▶ [Assignment]: An exact transcription of all the entries below is required.

▶ [Given records]:
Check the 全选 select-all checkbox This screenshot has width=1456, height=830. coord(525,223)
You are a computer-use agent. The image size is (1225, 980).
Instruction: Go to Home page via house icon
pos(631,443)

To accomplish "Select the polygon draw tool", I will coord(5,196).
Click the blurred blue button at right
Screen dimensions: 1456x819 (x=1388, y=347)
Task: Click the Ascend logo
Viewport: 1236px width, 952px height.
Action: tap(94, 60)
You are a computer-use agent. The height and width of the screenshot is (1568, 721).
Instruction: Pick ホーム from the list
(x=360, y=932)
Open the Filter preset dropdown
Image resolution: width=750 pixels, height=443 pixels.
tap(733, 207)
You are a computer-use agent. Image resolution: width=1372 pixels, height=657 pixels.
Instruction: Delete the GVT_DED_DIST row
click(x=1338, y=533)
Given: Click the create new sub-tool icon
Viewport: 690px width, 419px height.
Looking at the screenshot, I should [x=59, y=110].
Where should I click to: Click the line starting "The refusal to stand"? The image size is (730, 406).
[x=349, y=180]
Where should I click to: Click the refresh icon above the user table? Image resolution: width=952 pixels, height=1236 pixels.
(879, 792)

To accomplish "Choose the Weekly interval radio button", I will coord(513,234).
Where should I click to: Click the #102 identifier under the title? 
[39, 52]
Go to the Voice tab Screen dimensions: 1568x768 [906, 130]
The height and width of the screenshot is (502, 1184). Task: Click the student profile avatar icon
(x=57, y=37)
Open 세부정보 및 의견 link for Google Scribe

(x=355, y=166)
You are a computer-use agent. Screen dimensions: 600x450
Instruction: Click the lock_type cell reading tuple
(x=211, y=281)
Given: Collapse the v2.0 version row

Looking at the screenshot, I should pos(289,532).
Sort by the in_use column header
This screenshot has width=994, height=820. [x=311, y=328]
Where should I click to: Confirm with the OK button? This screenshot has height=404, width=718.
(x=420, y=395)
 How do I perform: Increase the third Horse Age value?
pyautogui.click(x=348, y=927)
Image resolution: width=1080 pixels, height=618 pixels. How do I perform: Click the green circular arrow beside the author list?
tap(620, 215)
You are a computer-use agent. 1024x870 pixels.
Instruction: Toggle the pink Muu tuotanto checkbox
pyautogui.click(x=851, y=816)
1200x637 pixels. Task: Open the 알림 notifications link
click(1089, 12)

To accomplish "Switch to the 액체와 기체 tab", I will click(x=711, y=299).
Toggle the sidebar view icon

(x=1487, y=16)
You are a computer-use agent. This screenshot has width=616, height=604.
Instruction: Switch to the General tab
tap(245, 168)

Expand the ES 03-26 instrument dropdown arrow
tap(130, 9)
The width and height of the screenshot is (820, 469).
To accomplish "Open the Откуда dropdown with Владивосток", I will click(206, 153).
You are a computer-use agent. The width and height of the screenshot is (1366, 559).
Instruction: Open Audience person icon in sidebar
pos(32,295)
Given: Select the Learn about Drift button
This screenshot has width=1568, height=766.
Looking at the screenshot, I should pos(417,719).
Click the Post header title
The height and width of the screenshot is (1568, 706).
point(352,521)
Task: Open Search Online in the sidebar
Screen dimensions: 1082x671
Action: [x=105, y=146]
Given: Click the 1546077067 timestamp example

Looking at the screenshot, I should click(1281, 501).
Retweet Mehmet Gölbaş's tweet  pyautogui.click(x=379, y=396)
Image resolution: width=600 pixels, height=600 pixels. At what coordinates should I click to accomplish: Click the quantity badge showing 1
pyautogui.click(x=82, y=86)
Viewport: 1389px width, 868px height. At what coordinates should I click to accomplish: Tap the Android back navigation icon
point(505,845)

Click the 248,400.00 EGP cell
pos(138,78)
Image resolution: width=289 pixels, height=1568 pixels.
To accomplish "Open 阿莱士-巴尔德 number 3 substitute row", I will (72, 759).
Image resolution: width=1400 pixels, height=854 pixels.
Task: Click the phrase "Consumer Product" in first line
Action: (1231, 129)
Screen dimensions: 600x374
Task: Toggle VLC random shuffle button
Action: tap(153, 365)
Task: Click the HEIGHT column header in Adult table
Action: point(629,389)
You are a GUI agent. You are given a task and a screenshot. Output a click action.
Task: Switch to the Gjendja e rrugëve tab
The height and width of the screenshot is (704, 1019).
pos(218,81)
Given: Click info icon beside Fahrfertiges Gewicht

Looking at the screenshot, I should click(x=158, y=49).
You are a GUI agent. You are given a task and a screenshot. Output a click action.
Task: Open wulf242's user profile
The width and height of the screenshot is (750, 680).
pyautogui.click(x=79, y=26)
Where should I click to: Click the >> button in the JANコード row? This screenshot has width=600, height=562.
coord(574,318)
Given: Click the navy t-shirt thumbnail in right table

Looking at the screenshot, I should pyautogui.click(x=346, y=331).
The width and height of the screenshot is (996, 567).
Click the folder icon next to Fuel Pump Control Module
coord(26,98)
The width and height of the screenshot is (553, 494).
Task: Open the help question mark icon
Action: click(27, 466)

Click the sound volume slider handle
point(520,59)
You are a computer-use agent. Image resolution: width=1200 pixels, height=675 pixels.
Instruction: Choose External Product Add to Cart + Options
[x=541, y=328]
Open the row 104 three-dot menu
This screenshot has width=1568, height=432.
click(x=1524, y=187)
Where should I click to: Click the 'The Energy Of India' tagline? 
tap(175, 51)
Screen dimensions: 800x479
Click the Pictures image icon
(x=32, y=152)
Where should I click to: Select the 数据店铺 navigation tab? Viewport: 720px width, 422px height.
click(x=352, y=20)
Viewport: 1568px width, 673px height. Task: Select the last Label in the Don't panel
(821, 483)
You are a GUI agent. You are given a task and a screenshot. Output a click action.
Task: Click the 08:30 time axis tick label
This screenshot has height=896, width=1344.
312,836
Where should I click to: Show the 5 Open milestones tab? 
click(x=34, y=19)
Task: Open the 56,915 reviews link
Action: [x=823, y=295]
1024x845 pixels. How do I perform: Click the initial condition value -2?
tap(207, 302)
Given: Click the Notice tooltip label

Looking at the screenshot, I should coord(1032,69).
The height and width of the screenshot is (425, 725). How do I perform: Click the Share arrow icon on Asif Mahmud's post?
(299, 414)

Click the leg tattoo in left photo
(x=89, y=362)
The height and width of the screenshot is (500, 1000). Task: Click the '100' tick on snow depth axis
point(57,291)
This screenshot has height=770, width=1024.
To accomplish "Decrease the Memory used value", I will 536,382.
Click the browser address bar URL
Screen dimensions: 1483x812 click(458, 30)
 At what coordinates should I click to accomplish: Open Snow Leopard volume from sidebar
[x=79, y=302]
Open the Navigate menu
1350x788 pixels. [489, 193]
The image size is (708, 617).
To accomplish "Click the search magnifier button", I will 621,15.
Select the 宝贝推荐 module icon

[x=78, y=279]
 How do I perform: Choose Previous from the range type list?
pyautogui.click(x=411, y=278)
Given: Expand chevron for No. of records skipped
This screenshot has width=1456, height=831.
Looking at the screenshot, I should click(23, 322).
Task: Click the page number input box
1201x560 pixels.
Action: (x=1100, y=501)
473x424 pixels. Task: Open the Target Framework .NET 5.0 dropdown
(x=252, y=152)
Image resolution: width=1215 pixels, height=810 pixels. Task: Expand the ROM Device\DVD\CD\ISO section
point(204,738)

▶ [Answer]:
Check the 全选 select-all checkbox This screenshot has width=1456, height=830. coord(525,223)
You are a computer-use agent. The image size is (1225, 980).
Instruction: Go to Home page via house icon
pos(631,443)

To accomplish "Select the polygon draw tool", I will coord(5,196).
Click the blurred blue button at right
Screen dimensions: 1456x819 (x=1388, y=347)
Task: Click the Ascend logo
Viewport: 1236px width, 952px height.
Action: tap(94, 60)
You are a computer-use agent. The height and width of the screenshot is (1568, 721).
Instruction: Pick ホーム from the list
(x=360, y=932)
Open the Filter preset dropdown
Image resolution: width=750 pixels, height=443 pixels.
tap(733, 207)
You are a computer-use agent. Image resolution: width=1372 pixels, height=657 pixels.
Instruction: Delete the GVT_DED_DIST row
click(x=1338, y=533)
Given: Click the create new sub-tool icon
Viewport: 690px width, 419px height.
Looking at the screenshot, I should [x=59, y=110].
Where should I click to: Click the line starting "The refusal to stand"? The image size is (730, 406).
[x=349, y=180]
Where should I click to: Click the refresh icon above the user table? Image resolution: width=952 pixels, height=1236 pixels.
(879, 792)

To accomplish "Choose the Weekly interval radio button", I will coord(513,234).
Where should I click to: Click the #102 identifier under the title? 
[39, 52]
Go to the Voice tab Screen dimensions: 1568x768 [906, 130]
The height and width of the screenshot is (502, 1184). Task: Click the student profile avatar icon
(x=57, y=37)
Open 세부정보 및 의견 link for Google Scribe

(x=355, y=166)
You are a computer-use agent. Screen dimensions: 600x450
Instruction: Click the lock_type cell reading tuple
(x=211, y=281)
Given: Collapse the v2.0 version row

Looking at the screenshot, I should pos(289,532).
Sort by the in_use column header
This screenshot has width=994, height=820. [x=311, y=328]
Where should I click to: Confirm with the OK button? This screenshot has height=404, width=718.
(x=420, y=395)
 How do I perform: Increase the third Horse Age value?
pyautogui.click(x=348, y=927)
Image resolution: width=1080 pixels, height=618 pixels. How do I perform: Click the green circular arrow beside the author list?
tap(620, 215)
You are a computer-use agent. 1024x870 pixels.
Instruction: Toggle the pink Muu tuotanto checkbox
pyautogui.click(x=851, y=816)
1200x637 pixels. Task: Open the 알림 notifications link
click(1089, 12)

To accomplish "Switch to the 액체와 기체 tab", I will click(x=711, y=299).
Toggle the sidebar view icon

(x=1487, y=16)
You are a computer-use agent. This screenshot has width=616, height=604.
Instruction: Switch to the General tab
tap(245, 168)

Expand the ES 03-26 instrument dropdown arrow
tap(130, 9)
The width and height of the screenshot is (820, 469).
To accomplish "Open the Откуда dropdown with Владивосток", I will click(206, 153).
You are a computer-use agent. The width and height of the screenshot is (1366, 559).
Instruction: Open Audience person icon in sidebar
pos(32,295)
Given: Select the Learn about Drift button
This screenshot has width=1568, height=766.
Looking at the screenshot, I should pos(417,719).
Click the Post header title
The height and width of the screenshot is (1568, 706).
point(352,521)
Task: Open Search Online in the sidebar
Screen dimensions: 1082x671
Action: [x=105, y=146]
Given: Click the 1546077067 timestamp example

Looking at the screenshot, I should click(1281, 501).
Retweet Mehmet Gölbaş's tweet  pyautogui.click(x=379, y=396)
Image resolution: width=600 pixels, height=600 pixels. At what coordinates should I click to accomplish: Click the quantity badge showing 1
pyautogui.click(x=82, y=86)
Viewport: 1389px width, 868px height. At what coordinates should I click to accomplish: Tap the Android back navigation icon
point(505,845)

Click the 248,400.00 EGP cell
pos(138,78)
Image resolution: width=289 pixels, height=1568 pixels.
To accomplish "Open 阿莱士-巴尔德 number 3 substitute row", I will (72, 759).
Image resolution: width=1400 pixels, height=854 pixels.
Task: Click the phrase "Consumer Product" in first line
Action: (1231, 129)
Screen dimensions: 600x374
Task: Toggle VLC random shuffle button
Action: tap(153, 365)
Task: Click the HEIGHT column header in Adult table
Action: point(629,389)
You are a GUI agent. You are given a task and a screenshot. Output a click action.
Task: Switch to the Gjendja e rrugëve tab
The height and width of the screenshot is (704, 1019).
pos(218,81)
Given: Click info icon beside Fahrfertiges Gewicht

Looking at the screenshot, I should click(x=158, y=49).
You are a GUI agent. You are given a task and a screenshot. Output a click action.
Task: Open wulf242's user profile
The width and height of the screenshot is (750, 680).
pyautogui.click(x=79, y=26)
Where should I click to: Click the >> button in the JANコード row? This screenshot has width=600, height=562.
coord(574,318)
Given: Click the navy t-shirt thumbnail in right table

Looking at the screenshot, I should pyautogui.click(x=346, y=331).
The width and height of the screenshot is (996, 567).
Click the folder icon next to Fuel Pump Control Module
coord(26,98)
The width and height of the screenshot is (553, 494).
Task: Open the help question mark icon
Action: click(27, 466)

Click the sound volume slider handle
point(520,59)
You are a computer-use agent. Image resolution: width=1200 pixels, height=675 pixels.
Instruction: Choose External Product Add to Cart + Options
[x=541, y=328]
Open the row 104 three-dot menu
This screenshot has width=1568, height=432.
click(x=1524, y=187)
Where should I click to: Click the 'The Energy Of India' tagline? 
tap(175, 51)
Screen dimensions: 800x479
Click the Pictures image icon
(x=32, y=152)
Where should I click to: Select the 数据店铺 navigation tab? Viewport: 720px width, 422px height.
click(x=352, y=20)
Viewport: 1568px width, 673px height. Task: Select the last Label in the Don't panel
(821, 483)
You are a GUI agent. You are given a task and a screenshot. Output a click action.
Task: Click the 08:30 time axis tick label
This screenshot has height=896, width=1344.
312,836
Where should I click to: Show the 5 Open milestones tab? 
click(x=34, y=19)
Task: Open the 56,915 reviews link
Action: [x=823, y=295]
1024x845 pixels. How do I perform: Click the initial condition value -2?
tap(207, 302)
Given: Click the Notice tooltip label

Looking at the screenshot, I should coord(1032,69).
The height and width of the screenshot is (425, 725). How do I perform: Click the Share arrow icon on Asif Mahmud's post?
(299, 414)

Click the leg tattoo in left photo
(x=89, y=362)
The height and width of the screenshot is (500, 1000). Task: Click the '100' tick on snow depth axis
point(57,291)
This screenshot has height=770, width=1024.
To accomplish "Decrease the Memory used value", I will 536,382.
Click the browser address bar URL
Screen dimensions: 1483x812 click(458, 30)
 At what coordinates should I click to accomplish: Open Snow Leopard volume from sidebar
[x=79, y=302]
Open the Navigate menu
1350x788 pixels. [489, 193]
The image size is (708, 617).
To accomplish "Click the search magnifier button", I will 621,15.
Select the 宝贝推荐 module icon

[x=78, y=279]
 How do I perform: Choose Previous from the range type list?
pyautogui.click(x=411, y=278)
Given: Expand chevron for No. of records skipped
This screenshot has width=1456, height=831.
Looking at the screenshot, I should click(23, 322).
Task: Click the page number input box
1201x560 pixels.
Action: (x=1100, y=501)
473x424 pixels. Task: Open the Target Framework .NET 5.0 dropdown
(x=252, y=152)
Image resolution: width=1215 pixels, height=810 pixels. Task: Expand the ROM Device\DVD\CD\ISO section
point(204,738)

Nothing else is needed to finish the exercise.